For too long, J&K has been a hostage to political ambulance-chasers with spurious crisis-resolution agendas. Some of them are only concerned with the Pakistan dimension of the problem. This preoccupation, curiously, is not terrorism-centric but centred on multinational solutions to national problems. Others imagine that there will be a miraculous change if the process of governance becomes more sensitive to the violation of human rights. 

 

It is not that all their observations are spurious. However, it is important to bear in mind a few facets of J&K. First, the Kashmir Valley is neither underdeveloped nor poor by Indian standards. By contrast, the Jammu region is relatively more neglected. There is a perception in Jammu that the paucity of resources for development is entirely a result of Delhi taking the unflinching loyalty of its people for granted.
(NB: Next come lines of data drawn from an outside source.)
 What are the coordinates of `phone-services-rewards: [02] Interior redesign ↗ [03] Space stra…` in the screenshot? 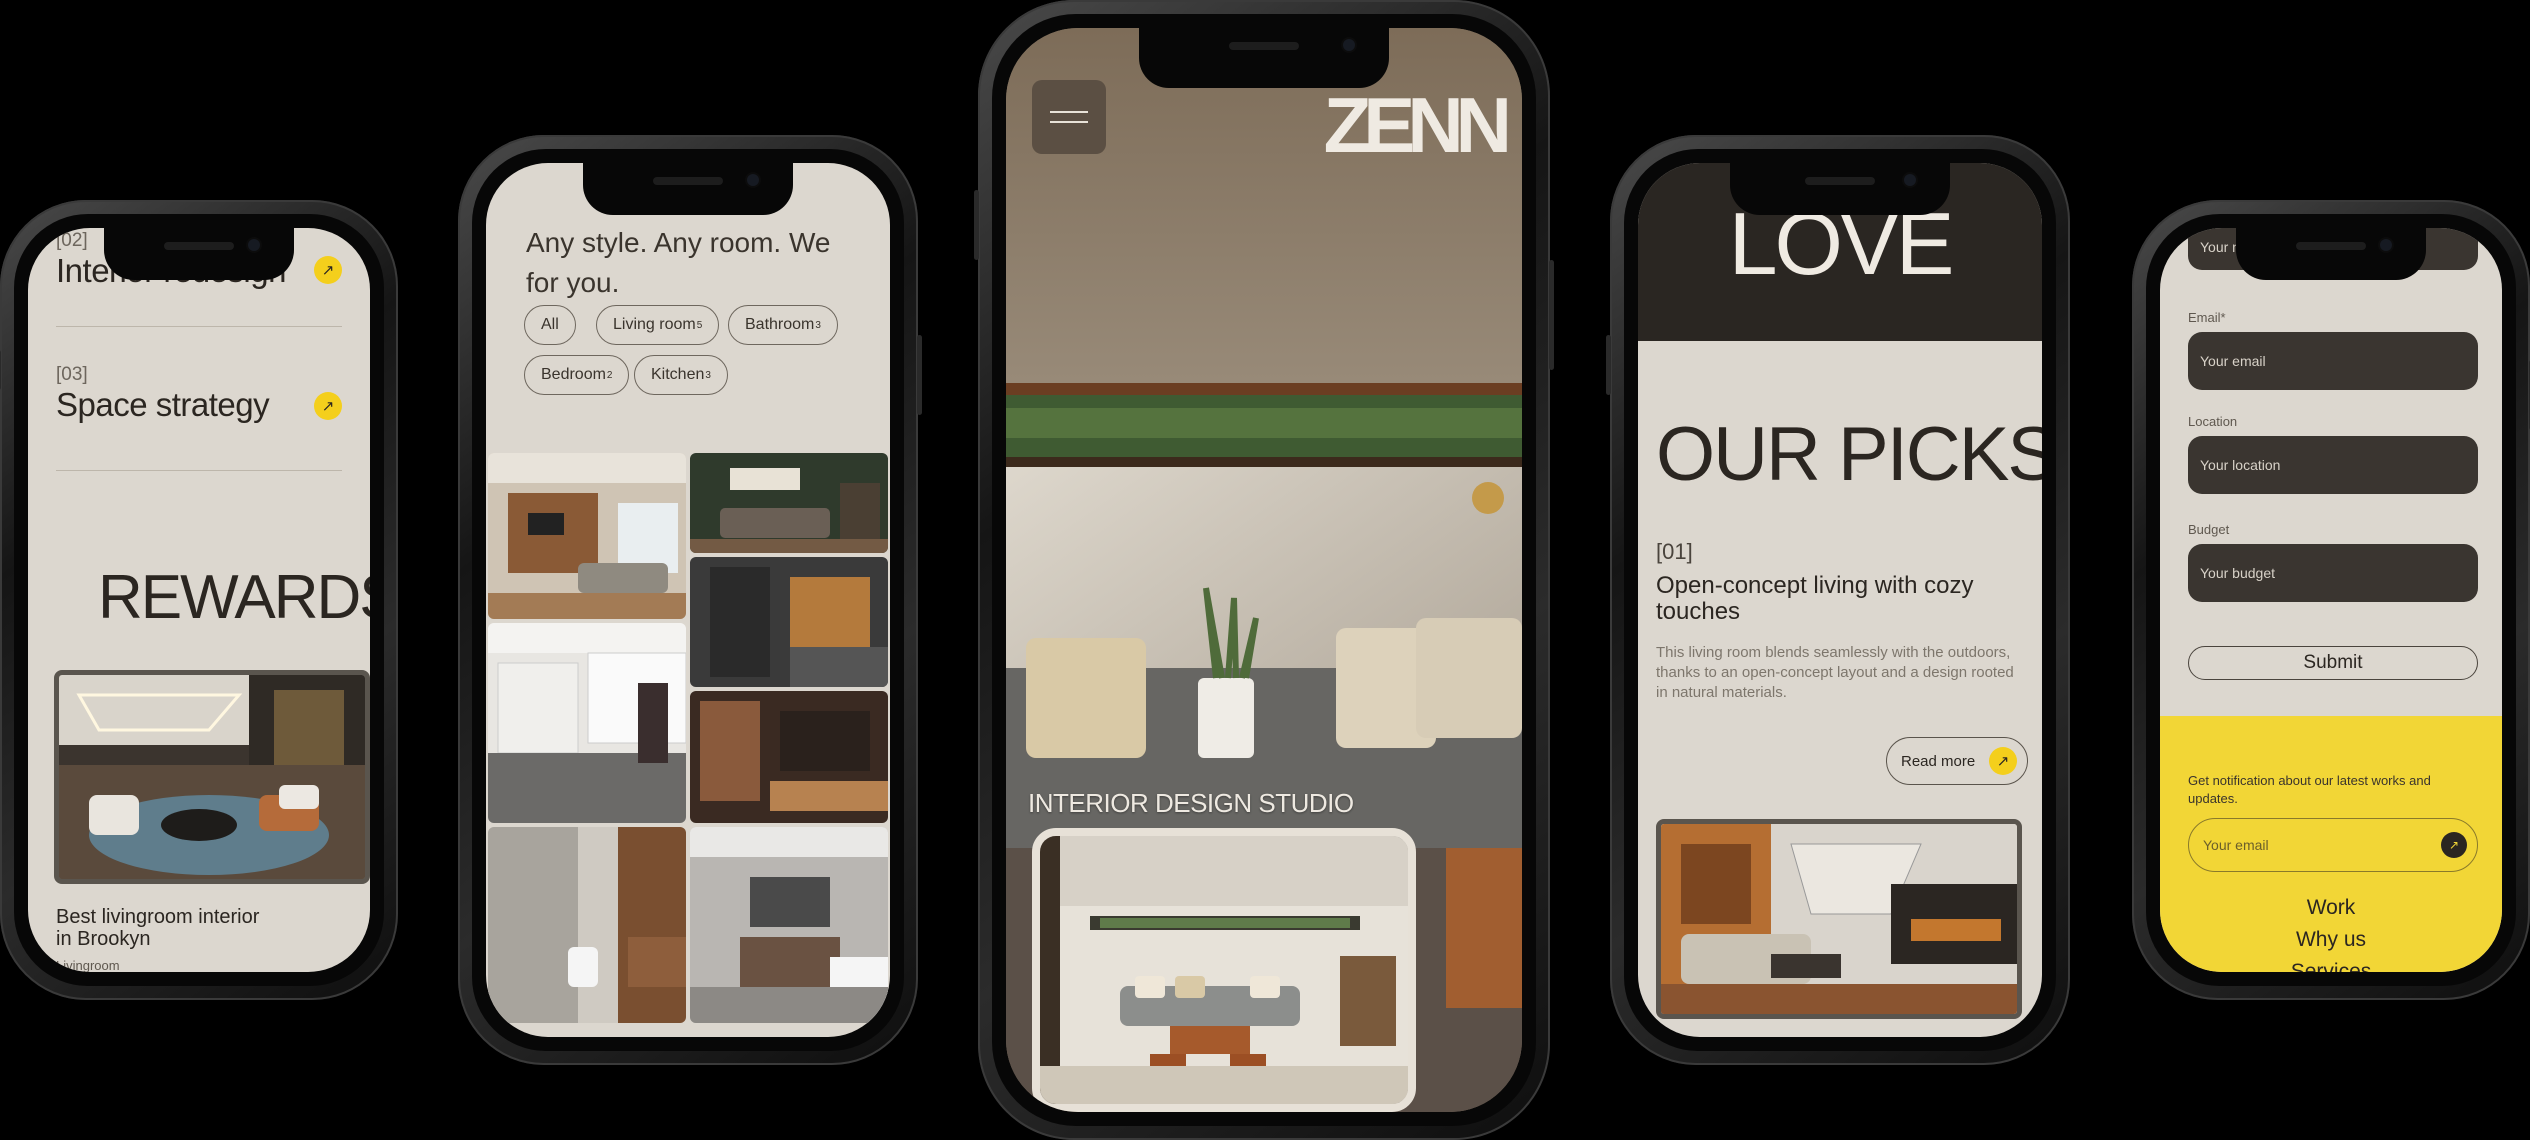 It's located at (199, 600).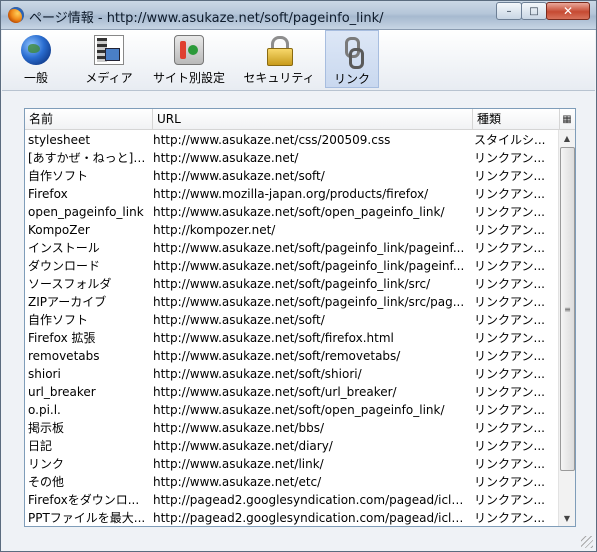  Describe the element at coordinates (89, 119) in the screenshot. I see `column-header-name: 名前` at that location. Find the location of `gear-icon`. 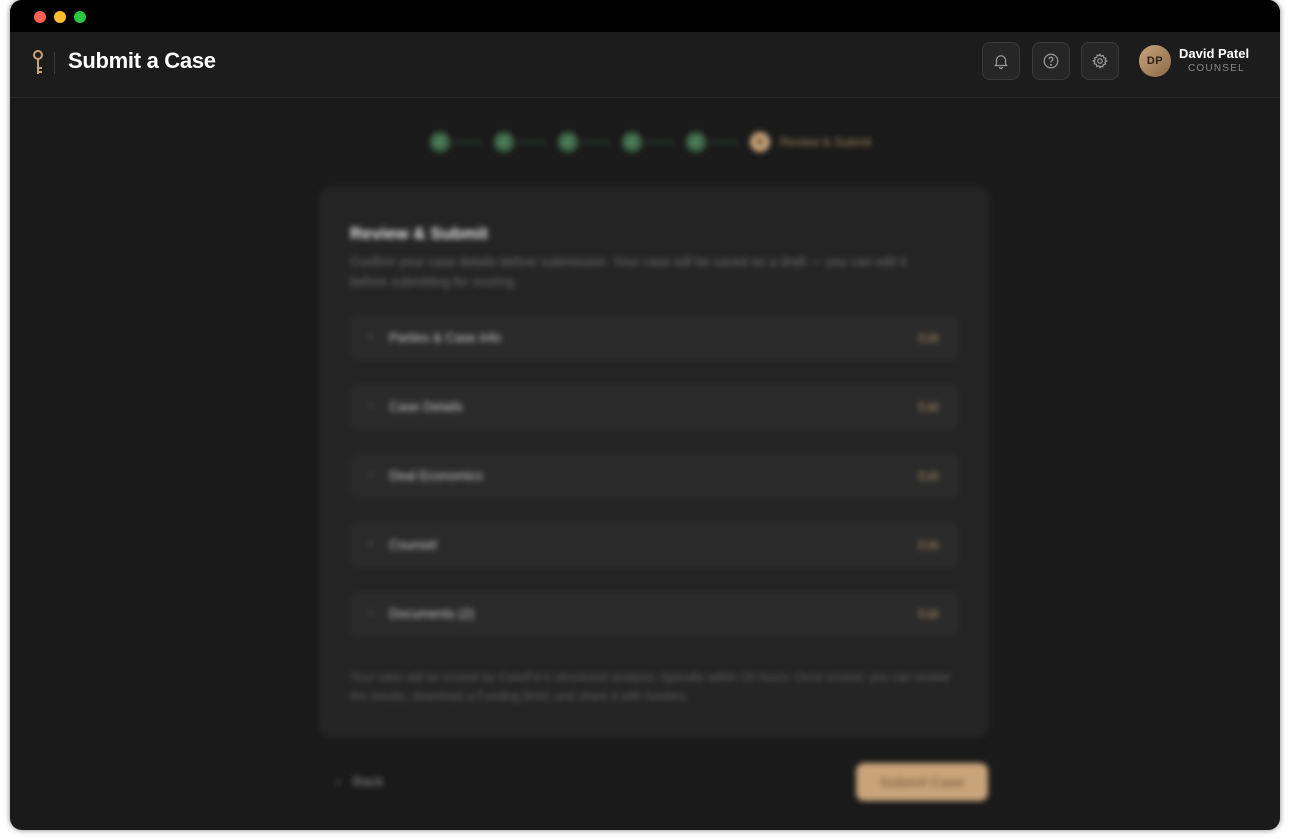

gear-icon is located at coordinates (1100, 61).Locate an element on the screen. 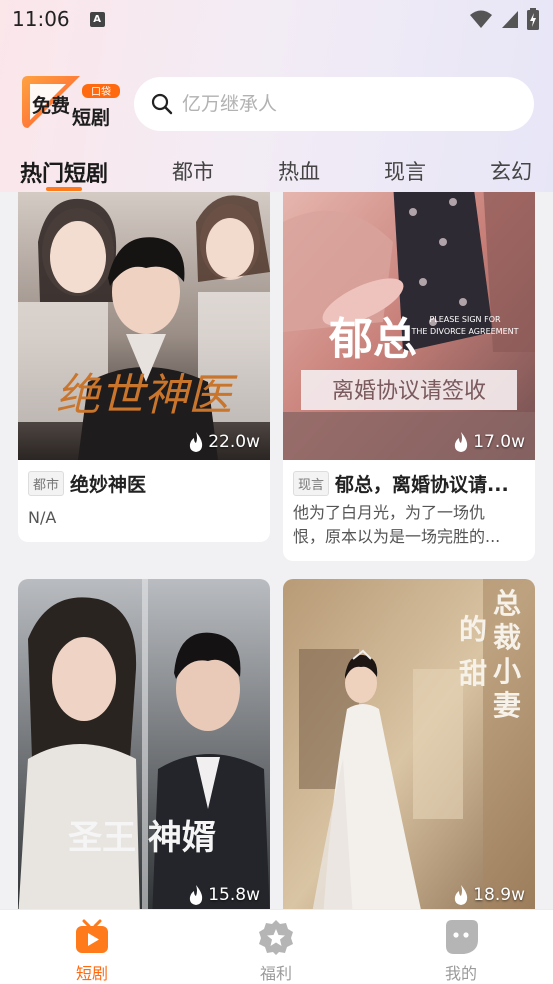 This screenshot has height=984, width=553. poster-title-text: 郁总 is located at coordinates (372, 340).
Secondly, it is worth recalling that J&K is among the largest recipients of central subsidies in the Indian Union. The state has not generated any meaningful revenue from inside; its people are under-taxed and over-subsidised. 

 

This special status for a border state is written into the Finance Commission’s brief and the people of the state need not have fears of abruptly experiencing a heavy dose of taxation or withdrawal of development funds. What is necessary, however, is for both the Centre and State governments to insist on a rigorous audit of the quality of expenditure. For too long, in both J&K and in many states of the North-east, the approach to national integration has been based on perverted pragmatism. In essence, this amounts to a policy of coopting a local elite through an indulgence of corruption. The havoc this immoral statecraft has done to India is incalculable. 

 

This election, it is widely acknowledged, is different from other exercises in the past. It is the presence of the BJP and the absence of any meaningful boycott campaign that have made all the difference. The new government has a chance of building on a changed mood and walking along a different road. Yet, an extra push may well be required. To my mind, a phased withdrawal of the army from all policing functions and its gradual replacement by well-trained and sensitive central para-military forces could well be a step worth considering. The Indian army should be on active deployment only along the Line of Control. Counter-insurgency should be the business of other arms of the state. 

 

After the election results have been digested, the approach to J&K both from Srinagar and Delhi could do with some revision.